Vesuvio, spariti fondi zona rossa: Comuni a secco

0
316

 

SANT’ANTASTASIA – Con lo slogan “Noi non ci stiamo”, il sindaco di Sant’Anastasia (NA) Carmine Esposito ha organizzato per venerdì 19 novembre alle ore 17:30 nell’aula consiliare, sita in palazzo Siano, un incontro per far sentire la voce dei territori che non devono morire, invitando i sindaci dei 18 comuni dell’area vesuviana, cioè i comuni “storici” della zona rossa, e i sindaci dei comuni ricadenti nella zona rossa ampliata nel 2013, per un totale di 25 comuni.

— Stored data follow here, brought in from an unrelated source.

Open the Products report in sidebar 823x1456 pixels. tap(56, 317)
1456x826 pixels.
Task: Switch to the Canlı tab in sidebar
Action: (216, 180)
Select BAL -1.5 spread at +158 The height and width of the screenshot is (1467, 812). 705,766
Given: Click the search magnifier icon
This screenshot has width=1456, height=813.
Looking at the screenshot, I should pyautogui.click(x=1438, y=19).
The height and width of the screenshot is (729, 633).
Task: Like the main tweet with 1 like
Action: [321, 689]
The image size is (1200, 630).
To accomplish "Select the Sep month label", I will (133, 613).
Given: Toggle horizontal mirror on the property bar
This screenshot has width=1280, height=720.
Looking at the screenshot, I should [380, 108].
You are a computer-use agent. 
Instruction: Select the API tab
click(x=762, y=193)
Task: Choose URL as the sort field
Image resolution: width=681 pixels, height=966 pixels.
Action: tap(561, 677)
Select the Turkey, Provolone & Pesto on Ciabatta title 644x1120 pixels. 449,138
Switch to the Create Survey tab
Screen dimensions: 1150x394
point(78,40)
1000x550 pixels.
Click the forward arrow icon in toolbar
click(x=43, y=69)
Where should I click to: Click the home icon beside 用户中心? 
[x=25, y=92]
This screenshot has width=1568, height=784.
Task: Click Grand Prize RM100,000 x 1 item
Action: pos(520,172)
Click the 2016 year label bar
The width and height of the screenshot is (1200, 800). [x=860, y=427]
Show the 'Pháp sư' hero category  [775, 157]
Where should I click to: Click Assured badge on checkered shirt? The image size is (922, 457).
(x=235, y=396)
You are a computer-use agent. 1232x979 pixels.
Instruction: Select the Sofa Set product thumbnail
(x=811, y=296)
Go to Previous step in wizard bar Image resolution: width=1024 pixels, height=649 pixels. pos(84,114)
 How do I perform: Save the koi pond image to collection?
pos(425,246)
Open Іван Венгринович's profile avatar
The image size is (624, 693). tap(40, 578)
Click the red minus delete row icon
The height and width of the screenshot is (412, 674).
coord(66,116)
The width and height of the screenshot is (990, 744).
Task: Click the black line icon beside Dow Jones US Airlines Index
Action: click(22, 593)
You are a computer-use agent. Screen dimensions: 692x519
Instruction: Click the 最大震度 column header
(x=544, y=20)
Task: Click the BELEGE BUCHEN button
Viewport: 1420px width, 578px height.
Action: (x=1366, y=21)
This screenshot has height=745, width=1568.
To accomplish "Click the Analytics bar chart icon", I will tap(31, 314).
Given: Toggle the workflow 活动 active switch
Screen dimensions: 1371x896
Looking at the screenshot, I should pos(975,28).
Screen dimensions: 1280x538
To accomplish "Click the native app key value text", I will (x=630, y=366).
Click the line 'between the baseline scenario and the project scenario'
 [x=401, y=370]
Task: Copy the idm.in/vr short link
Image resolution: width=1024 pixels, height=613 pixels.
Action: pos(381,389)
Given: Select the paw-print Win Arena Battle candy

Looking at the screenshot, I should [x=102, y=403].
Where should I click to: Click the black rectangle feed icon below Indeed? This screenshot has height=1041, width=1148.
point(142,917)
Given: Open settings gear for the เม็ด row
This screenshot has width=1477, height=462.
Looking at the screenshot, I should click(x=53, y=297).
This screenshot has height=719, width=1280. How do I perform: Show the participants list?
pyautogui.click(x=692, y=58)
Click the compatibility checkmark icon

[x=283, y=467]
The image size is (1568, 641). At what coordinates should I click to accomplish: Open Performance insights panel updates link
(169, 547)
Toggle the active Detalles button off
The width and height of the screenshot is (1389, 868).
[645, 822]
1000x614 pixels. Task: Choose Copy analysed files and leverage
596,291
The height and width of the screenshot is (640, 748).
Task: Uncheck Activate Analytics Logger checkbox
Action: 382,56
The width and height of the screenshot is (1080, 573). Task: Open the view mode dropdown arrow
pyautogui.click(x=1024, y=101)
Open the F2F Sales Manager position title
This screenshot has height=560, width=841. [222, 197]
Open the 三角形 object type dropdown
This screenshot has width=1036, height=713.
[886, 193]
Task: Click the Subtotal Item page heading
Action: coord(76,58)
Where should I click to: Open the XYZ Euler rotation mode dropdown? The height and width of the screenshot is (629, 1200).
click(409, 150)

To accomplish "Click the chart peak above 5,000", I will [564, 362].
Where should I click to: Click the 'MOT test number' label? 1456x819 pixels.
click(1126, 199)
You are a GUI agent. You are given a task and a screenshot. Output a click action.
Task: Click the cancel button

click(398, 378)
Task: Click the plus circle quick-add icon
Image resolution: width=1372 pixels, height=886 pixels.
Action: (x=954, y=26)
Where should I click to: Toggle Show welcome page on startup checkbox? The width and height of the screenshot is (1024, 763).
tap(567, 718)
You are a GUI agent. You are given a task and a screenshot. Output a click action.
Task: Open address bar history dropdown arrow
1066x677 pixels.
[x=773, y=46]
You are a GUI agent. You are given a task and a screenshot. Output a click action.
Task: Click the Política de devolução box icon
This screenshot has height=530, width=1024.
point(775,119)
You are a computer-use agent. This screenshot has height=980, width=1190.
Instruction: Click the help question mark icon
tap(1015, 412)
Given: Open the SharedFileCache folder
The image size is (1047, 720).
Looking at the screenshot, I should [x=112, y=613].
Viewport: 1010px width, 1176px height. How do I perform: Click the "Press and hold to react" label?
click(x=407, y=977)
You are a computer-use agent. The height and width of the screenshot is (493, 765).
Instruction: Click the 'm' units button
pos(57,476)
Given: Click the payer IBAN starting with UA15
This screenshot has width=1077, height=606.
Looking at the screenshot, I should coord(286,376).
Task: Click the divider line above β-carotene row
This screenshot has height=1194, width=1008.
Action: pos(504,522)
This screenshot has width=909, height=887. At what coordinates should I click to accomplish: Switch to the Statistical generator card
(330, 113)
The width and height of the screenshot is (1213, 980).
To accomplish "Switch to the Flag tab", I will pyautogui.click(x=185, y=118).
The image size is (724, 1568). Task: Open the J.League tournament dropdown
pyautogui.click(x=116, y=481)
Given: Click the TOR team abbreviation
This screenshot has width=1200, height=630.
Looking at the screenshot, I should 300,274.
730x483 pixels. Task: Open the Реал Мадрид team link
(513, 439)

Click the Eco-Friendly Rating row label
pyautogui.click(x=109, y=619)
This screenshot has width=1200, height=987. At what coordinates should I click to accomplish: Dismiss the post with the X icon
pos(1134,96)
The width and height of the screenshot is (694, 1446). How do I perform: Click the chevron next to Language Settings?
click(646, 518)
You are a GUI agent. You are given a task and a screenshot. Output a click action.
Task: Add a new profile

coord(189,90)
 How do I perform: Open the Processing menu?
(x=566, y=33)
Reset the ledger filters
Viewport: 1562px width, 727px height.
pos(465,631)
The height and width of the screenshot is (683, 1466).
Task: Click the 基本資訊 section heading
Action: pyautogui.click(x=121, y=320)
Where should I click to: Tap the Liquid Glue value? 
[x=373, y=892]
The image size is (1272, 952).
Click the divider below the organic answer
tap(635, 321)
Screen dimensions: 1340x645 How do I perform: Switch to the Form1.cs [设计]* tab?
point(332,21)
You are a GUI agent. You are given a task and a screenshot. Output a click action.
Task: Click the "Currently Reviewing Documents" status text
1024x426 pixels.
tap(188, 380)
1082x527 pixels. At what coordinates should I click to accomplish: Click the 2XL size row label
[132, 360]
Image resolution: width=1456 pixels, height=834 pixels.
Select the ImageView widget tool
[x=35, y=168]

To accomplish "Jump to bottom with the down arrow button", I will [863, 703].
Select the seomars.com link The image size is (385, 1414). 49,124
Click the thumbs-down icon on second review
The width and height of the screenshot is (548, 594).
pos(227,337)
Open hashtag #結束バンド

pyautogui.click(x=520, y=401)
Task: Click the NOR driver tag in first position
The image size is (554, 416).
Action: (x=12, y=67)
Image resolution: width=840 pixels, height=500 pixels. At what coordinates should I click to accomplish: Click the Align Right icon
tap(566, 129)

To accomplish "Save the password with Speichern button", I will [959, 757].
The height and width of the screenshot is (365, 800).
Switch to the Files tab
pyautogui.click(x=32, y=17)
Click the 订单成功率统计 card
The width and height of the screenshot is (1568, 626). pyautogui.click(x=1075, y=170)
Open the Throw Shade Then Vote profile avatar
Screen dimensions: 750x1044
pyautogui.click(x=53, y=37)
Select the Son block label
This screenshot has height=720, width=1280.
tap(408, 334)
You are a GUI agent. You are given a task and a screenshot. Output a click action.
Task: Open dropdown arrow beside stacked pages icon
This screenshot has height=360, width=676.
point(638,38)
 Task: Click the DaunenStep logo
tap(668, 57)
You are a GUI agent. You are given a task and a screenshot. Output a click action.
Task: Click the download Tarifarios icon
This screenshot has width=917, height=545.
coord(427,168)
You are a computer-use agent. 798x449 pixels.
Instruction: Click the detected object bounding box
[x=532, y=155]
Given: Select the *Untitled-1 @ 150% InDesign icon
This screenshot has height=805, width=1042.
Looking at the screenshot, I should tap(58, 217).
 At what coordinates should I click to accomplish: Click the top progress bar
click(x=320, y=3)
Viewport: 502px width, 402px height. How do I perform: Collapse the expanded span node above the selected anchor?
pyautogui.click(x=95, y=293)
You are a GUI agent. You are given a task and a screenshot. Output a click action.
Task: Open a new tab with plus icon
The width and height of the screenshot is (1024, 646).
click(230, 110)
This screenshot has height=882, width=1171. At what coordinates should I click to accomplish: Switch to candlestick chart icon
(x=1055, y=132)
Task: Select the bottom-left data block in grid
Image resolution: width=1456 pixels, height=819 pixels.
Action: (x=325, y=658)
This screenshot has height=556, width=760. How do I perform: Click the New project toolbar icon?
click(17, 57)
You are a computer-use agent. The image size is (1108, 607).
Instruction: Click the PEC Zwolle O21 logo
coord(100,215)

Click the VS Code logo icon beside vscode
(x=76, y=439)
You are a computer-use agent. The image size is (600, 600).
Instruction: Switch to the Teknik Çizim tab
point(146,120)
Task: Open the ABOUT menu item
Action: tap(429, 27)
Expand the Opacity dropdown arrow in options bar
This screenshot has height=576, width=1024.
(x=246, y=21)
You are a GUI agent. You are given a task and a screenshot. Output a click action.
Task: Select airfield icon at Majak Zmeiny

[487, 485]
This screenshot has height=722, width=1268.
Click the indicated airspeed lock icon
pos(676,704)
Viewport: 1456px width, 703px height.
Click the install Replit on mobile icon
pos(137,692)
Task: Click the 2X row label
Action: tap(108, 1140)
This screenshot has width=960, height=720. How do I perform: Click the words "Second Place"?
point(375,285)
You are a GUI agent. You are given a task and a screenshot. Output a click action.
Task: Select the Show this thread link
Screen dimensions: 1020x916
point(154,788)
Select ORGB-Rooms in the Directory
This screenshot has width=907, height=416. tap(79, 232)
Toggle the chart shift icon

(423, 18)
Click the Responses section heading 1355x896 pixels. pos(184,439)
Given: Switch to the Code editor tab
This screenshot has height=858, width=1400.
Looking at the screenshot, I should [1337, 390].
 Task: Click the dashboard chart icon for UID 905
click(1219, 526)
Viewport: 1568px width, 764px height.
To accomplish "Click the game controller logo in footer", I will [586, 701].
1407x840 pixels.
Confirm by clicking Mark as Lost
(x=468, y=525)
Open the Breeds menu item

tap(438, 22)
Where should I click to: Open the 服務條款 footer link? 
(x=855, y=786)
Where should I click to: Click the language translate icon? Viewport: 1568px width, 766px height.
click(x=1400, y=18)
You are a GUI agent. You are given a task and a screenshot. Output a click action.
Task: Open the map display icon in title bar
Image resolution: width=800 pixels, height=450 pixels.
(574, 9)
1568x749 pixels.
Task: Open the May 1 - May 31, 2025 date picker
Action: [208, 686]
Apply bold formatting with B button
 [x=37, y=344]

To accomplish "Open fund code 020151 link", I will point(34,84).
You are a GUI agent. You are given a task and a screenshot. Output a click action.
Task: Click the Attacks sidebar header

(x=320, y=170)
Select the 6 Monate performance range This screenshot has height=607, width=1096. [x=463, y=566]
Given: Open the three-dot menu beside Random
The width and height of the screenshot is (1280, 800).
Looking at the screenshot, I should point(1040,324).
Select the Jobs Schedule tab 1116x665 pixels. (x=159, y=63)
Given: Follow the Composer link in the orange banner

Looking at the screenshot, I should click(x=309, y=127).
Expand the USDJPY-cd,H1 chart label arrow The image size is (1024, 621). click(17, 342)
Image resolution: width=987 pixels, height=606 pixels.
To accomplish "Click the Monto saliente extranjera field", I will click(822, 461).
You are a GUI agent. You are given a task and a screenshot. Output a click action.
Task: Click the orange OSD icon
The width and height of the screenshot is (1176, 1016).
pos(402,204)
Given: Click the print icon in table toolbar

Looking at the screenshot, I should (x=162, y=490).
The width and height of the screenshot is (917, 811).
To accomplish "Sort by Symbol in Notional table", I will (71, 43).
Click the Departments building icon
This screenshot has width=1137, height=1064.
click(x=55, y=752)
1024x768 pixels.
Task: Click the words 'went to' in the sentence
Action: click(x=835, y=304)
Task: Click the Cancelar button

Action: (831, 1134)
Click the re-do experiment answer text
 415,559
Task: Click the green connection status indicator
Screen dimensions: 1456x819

Quella che si che si preannuncia come una stagione di protesta da parte del primo cittadino Esposito è una lettura attenta della legge 21/2003 che ha istituito la zona rossa e che prevedeva misure di compensazione per gli stessi comuni storici per circa 800 milioni di euro. Si legge in un volantino – in distribuzione per tutti i comuni dell’area vesuviana – che inspiegabilmente la regione e la città metropolitana sembra non abbiano più intenzione di erogare questi fondi di compensazione.
É doveroso ricordare che il sindaco Carmine Esposito non è nuovo alle critiche e contestazione della zona rossa e in passato ne fece una battaglia che durò per moltissimo tempo e portò la regione Campania e la politica a prendere in considerazione la possibilità di consentire spazi più ampi di sviluppo e crescita per i comuni dell’area vesuviana.
Ed inoltre la Regione Campania intervenne sui confini della zona rossa ampliandoli in considerazione di uno scenario basato su ipotesi più realistiche, come lo studio dei venti e la conseguente caduta delle ceneri. Dal 2013, quindi, i comuni in zona rossa (suddivisa in zone 1 e 2) sono aumentati da 18 a 25.
“La mia battaglia per la zona rossa non si è mai esaurita ed ora che sono di nuovo sindaco del comune di Sant’Anastasia ho intenzione di riprendere quella che mi sembra una sacrosanta battaglia per difendere i cittadini, i territori, le necessità dei meno abbienti e anche garantire – nel caso che il Vesuvio dia segni di pericolo, dice il sindaco Esposito – una ordinata e sicura fuga dai paesi vesuviani che passa attraverso il potenziamento delle infrastrutture e delle stesse vie di fuga. Noi non ci stiamo ad essere ancora una volta mortificati e non ci stiamo a perdere i finanziamenti inseriti nella stessa legge 21 del 2003 purtroppo disattesa fino ad oggi. Il mio invito è rivolto a tutti i politici, è rivolto alla regione Campania e soprattutto è rivolto in questa fase ai sindaci dell’area vesuviana in quanto le nostre voci accomunate da uno stesso obiettivo, ne sono certo, potranno aprire un varco di ascolto e di dialogo da parte della regione Campania“.